You will see the Table Delete, Table Insert, Table Scan, and Table Update operators when the indicated operation is being performed against that table as a whole. This does not always mean that a problem exists, although a table scan can be an indicator that you need some indexes to support the query. A table scan can still occur on small tables, especially when they are only a single page in size. A SELECT INTO statement that produces a Table Insert might also be an indication that you need a better indexing strategy.
The Top operator indicates a limit that is set, either by number of rows or a percentage, on the number of results to be returned from the input. The Argument column in the ToolTip might contain a list of the columns that are being checked for ties if the WITH TIES options has been specified.

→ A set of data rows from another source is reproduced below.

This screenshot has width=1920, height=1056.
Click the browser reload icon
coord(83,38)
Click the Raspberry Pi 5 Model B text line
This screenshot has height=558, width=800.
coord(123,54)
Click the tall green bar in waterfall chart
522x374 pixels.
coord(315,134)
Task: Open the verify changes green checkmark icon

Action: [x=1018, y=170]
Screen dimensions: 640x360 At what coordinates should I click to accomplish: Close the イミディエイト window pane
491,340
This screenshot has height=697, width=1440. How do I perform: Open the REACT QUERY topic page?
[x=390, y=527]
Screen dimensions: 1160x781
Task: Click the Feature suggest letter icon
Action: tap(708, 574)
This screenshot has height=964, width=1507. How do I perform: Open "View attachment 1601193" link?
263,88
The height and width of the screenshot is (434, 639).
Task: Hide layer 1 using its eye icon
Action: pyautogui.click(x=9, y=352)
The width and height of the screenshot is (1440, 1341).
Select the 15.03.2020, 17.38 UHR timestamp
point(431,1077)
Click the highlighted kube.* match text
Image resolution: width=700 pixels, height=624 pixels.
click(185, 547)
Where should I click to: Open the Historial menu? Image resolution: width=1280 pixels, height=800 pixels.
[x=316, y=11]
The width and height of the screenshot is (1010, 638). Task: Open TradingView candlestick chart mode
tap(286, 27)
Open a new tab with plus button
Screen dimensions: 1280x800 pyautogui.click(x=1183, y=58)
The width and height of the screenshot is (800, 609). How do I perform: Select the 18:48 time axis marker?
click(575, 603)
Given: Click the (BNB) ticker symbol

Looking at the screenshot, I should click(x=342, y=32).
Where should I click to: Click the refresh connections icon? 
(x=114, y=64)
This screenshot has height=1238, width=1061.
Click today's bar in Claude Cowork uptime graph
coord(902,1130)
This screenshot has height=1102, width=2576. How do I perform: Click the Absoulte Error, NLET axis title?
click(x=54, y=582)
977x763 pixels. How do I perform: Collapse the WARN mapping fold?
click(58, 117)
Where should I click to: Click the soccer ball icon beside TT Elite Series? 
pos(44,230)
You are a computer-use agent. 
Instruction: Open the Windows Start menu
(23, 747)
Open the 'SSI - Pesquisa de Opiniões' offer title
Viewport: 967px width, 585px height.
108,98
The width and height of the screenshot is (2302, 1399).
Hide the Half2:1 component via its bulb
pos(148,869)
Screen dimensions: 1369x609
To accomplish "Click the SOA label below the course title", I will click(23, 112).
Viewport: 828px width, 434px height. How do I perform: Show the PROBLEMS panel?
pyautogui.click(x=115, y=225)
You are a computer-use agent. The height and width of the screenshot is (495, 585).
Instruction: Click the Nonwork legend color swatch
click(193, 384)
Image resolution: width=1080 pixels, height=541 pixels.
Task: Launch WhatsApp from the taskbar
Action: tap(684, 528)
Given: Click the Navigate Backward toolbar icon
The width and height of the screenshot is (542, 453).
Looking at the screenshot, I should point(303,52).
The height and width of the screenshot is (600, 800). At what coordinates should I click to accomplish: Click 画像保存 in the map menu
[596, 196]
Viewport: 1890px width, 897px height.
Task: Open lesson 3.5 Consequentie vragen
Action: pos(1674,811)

Like other SQL statements, stored procedures are not executed when you choose to display the estimated execution plan in Query Analyzer. Because the stored procedures are not executed when displaying the estimated execution plan, any temporary tables that would be created within the stored procedure during execution will not actually be created. Because the tables are not created, any subsequent references to these tables in the stored procedure will generate an Invalid object name error message. This error prevents the estimated execution plan from being displayed for stored procedures that create and reference temporary tables. You will only be able to view actual execution plans for stored procedures that create and reference temporary tables.
If you use table variables instead of temporary tables in your stored procedures, you will avoid the problem of not being able to display the estimated execution plan. A table variable that is defined and referenced in the same stored procedure does not generate the Invalid object name error like the use of a temporary table does, and an estimated execution plan will be displayed for the stored procedure. This is another reason to consider using table variables instead of temporary tables in your stored procedures.
When you are able to display the estimated execution plan for a stored procedure, you will see multiple statement operators as inputs to the Execute statement operator, especially if you have any conditional branching in the stored procedure. One operator will exist for each statement that is defined in the stored procedure. At query optimization time, SQL Server does not know which statements in the stored procedure will actually be executed. An example is shown in Figure 36.6.
When you execute the stored procedure with the Show Execution Plan option enabled, Query Analyzer will display only the execution plans for the path or statements that are actually executed, as shown in Figure 36.7.
In addition, because stored procedures can become quite complex with multiple SQL statements, seeing the graphical execution plan in the Query Analyzer window can be difficult. You might find it easier to break up the stored procedure into smaller batches or individual queries and analyze it a bit at a time.